[[ Extracted data, beginning ]]
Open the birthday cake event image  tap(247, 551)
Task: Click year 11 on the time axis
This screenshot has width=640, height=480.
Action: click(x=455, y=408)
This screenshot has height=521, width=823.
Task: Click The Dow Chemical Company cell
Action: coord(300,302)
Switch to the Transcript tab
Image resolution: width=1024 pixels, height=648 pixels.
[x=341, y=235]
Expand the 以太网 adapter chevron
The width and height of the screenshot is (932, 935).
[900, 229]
[[ Extracted data, end ]]
[[ Extracted data, beginning ]]
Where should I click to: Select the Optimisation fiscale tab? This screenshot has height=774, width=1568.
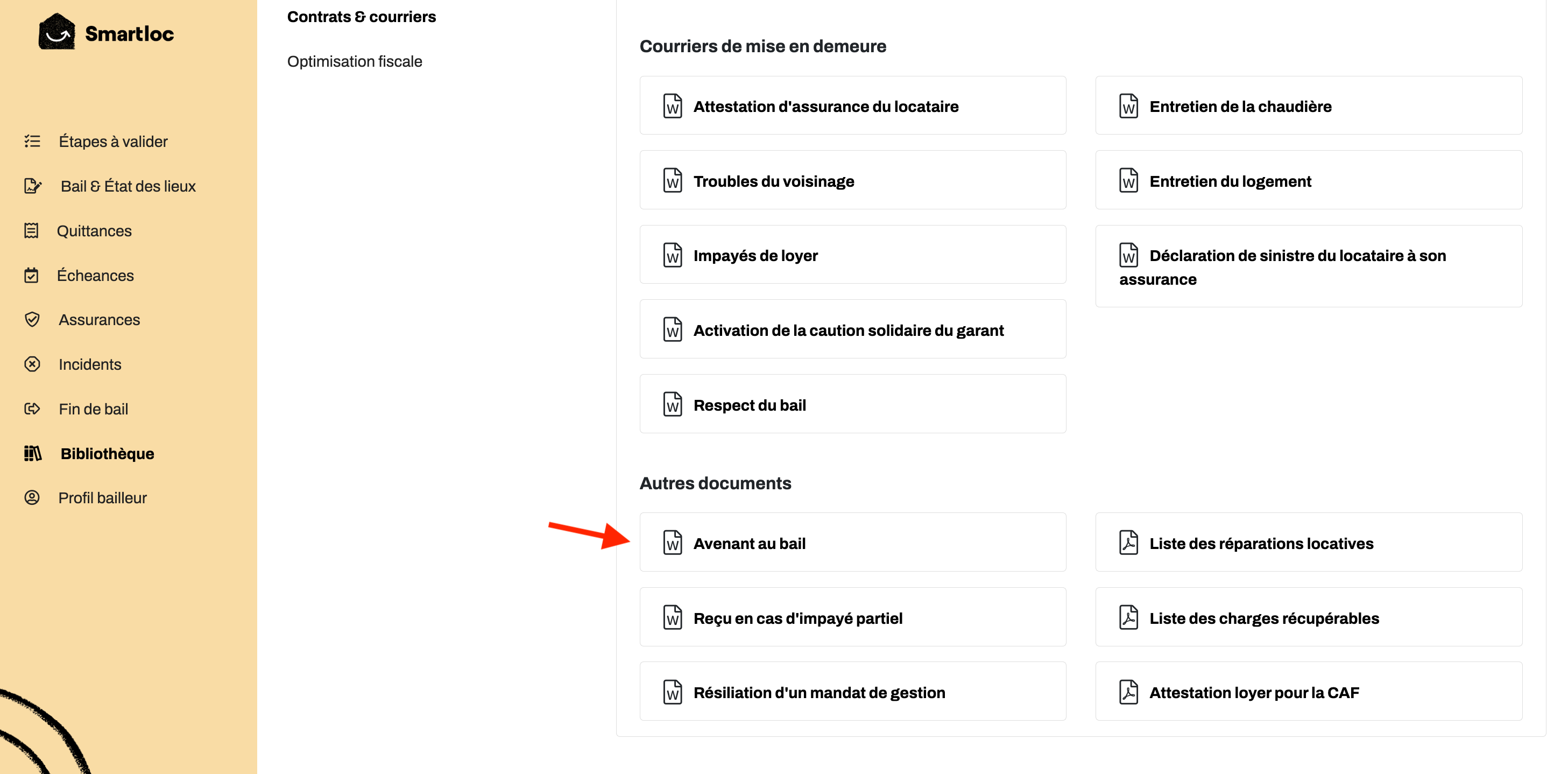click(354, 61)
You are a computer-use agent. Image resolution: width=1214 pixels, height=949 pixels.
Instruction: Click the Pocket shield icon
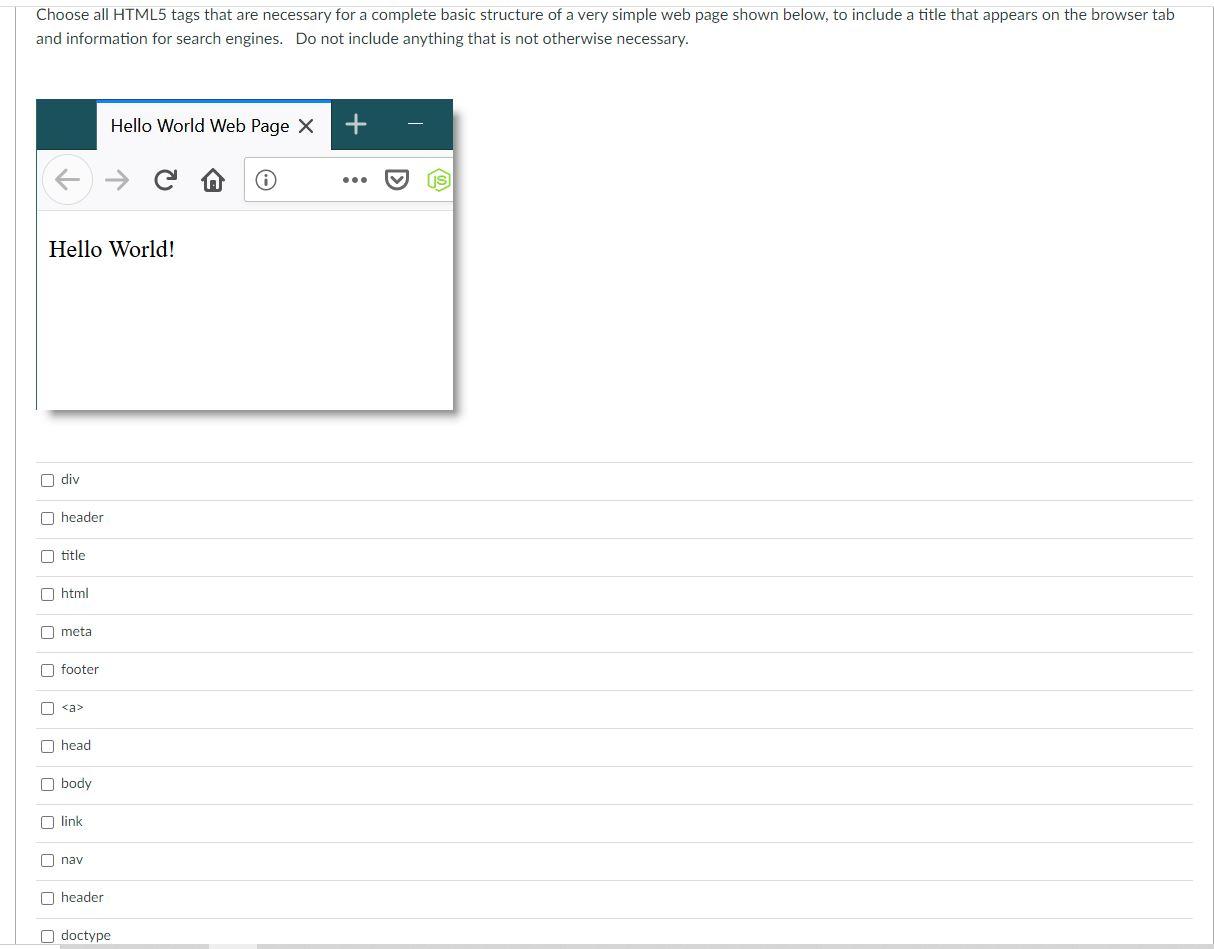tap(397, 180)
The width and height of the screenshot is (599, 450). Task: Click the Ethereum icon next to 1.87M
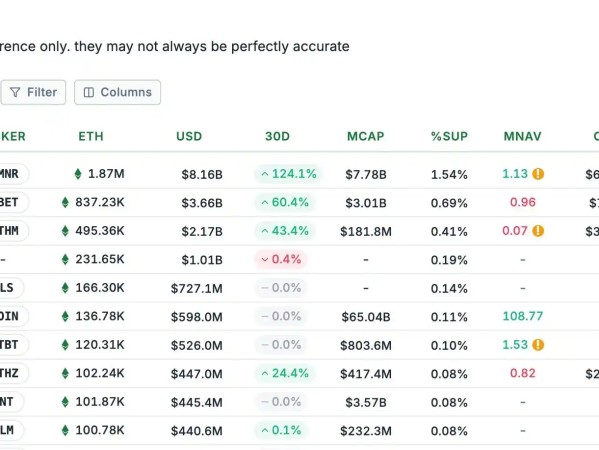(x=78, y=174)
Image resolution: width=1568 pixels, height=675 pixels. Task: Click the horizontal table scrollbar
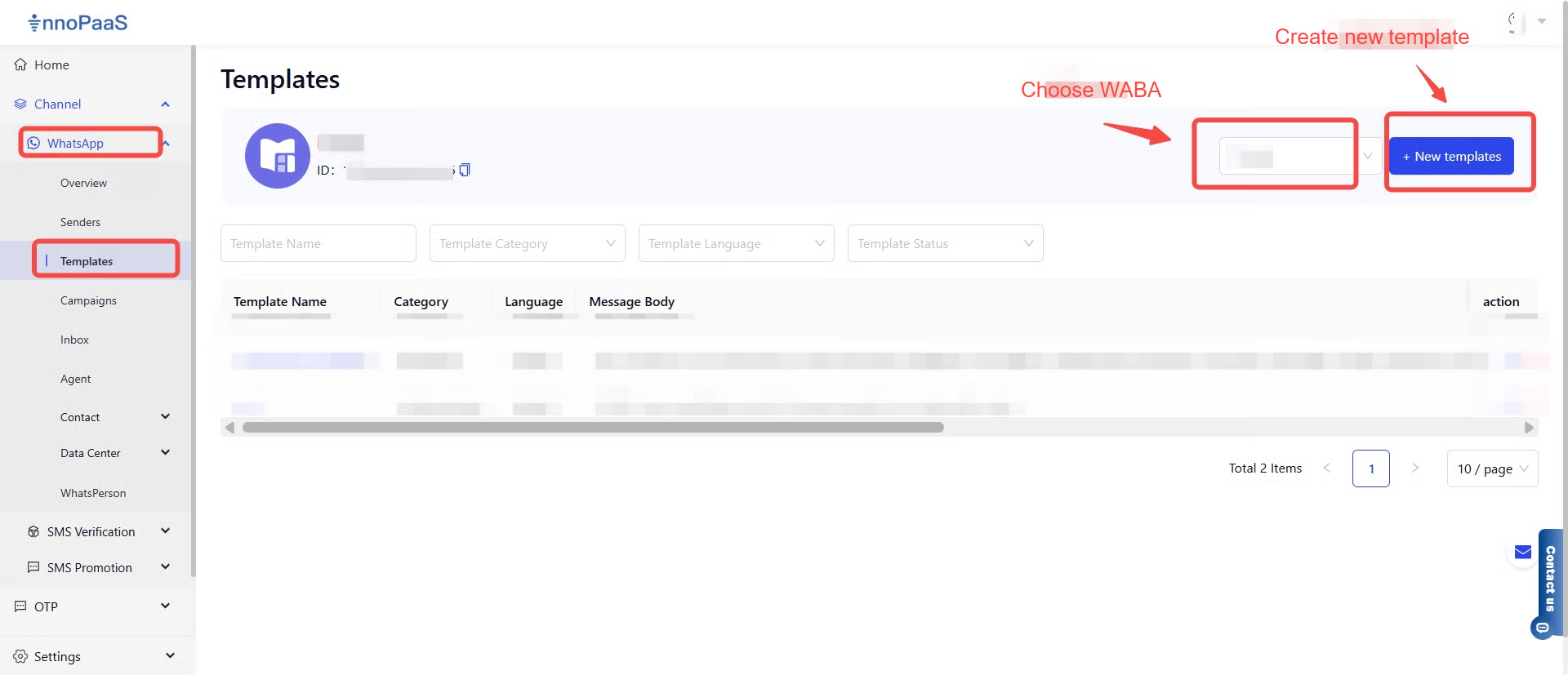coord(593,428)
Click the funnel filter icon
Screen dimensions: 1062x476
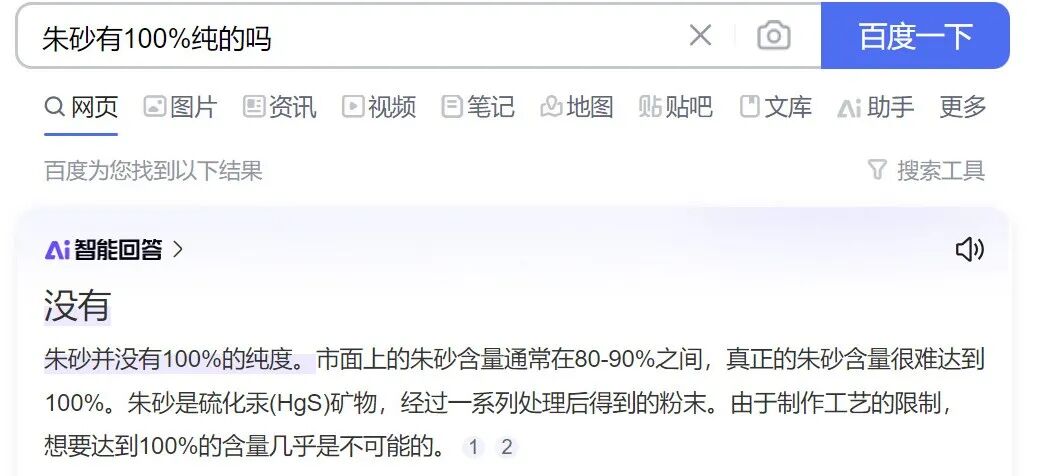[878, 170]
[[ Extracted data, end ]]
[[ Extracted data, beginning ]]
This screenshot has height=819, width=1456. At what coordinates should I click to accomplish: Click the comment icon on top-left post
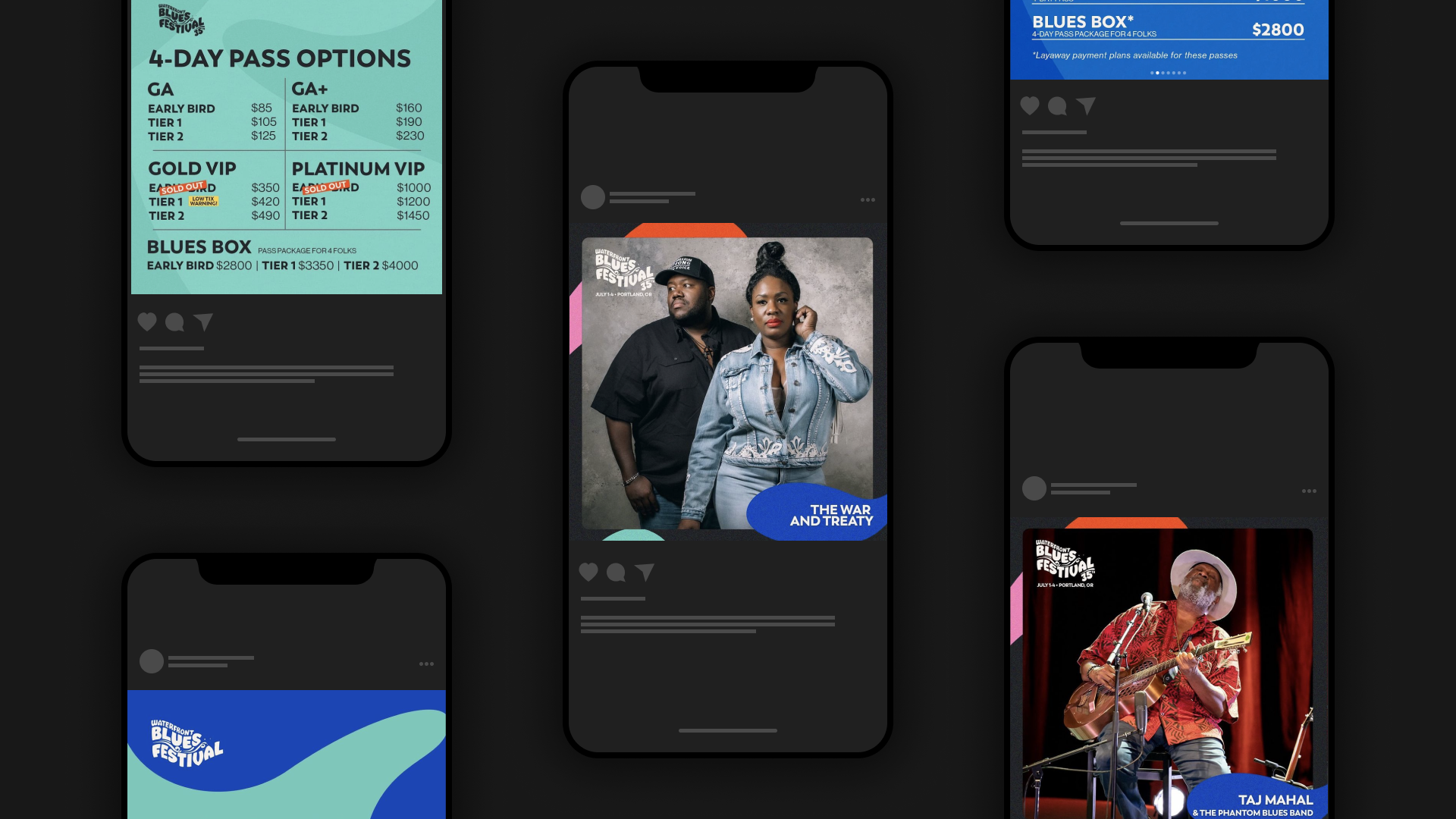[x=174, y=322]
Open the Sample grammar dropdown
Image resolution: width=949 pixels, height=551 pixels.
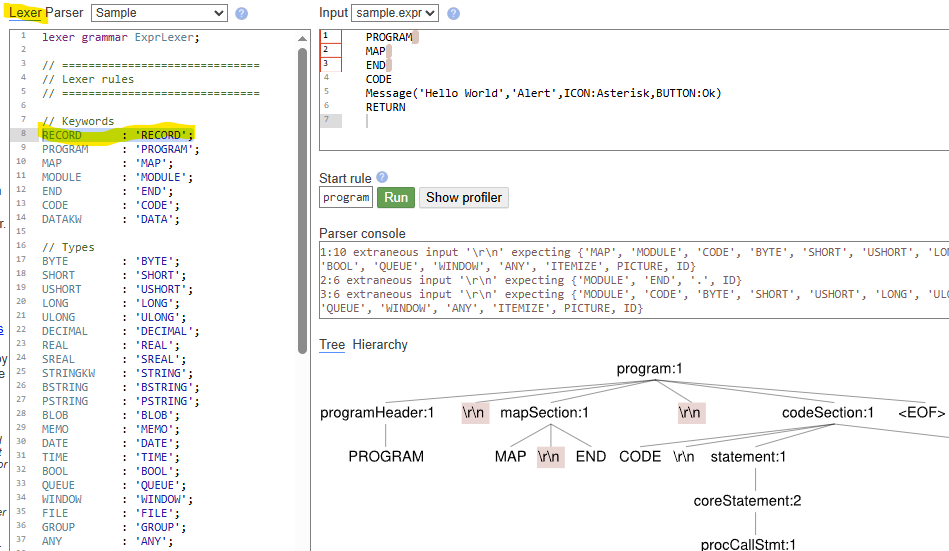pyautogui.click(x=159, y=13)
[[ Extracted data, end ]]
Lines with "Open" in the records above: copy every one of them.

Open the birthday cake event image  tap(247, 551)
Open the Sample grammar dropdown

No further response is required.